Search the material below for the word "agent". Copy every line where it is found.

Data provided:

--- START ---

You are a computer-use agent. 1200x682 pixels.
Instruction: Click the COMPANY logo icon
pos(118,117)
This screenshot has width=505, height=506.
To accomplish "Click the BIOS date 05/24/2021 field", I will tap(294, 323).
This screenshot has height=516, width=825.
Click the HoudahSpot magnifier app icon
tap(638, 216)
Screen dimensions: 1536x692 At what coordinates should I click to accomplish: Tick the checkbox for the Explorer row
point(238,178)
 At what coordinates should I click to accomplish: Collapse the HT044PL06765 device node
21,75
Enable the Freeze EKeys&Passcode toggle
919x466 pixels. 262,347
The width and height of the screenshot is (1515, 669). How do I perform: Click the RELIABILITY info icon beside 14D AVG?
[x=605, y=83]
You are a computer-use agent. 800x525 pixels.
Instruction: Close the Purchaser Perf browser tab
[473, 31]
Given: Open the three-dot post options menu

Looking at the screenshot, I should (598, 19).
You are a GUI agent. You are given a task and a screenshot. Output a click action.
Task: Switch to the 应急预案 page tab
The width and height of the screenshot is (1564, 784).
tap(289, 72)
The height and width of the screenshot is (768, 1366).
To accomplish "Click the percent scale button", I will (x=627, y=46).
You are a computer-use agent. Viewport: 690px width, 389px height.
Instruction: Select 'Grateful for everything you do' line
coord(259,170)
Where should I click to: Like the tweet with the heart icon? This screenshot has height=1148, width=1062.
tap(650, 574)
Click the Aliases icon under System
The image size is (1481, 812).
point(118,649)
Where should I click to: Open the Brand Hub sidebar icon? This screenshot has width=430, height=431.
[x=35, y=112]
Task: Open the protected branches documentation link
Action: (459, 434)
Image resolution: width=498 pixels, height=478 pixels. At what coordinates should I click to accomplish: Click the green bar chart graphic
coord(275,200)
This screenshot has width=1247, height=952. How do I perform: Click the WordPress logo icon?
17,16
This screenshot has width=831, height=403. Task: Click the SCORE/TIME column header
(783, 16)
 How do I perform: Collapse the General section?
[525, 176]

--- END ---

Exercise output:
You are a computer-use agent. 1200x682 pixels.
You are a computer-use agent. 800x525 pixels.
You are a GUI agent. You are given a task and a screenshot. Output a click action.
You are a computer-use agent. Viewport: 690px width, 389px height.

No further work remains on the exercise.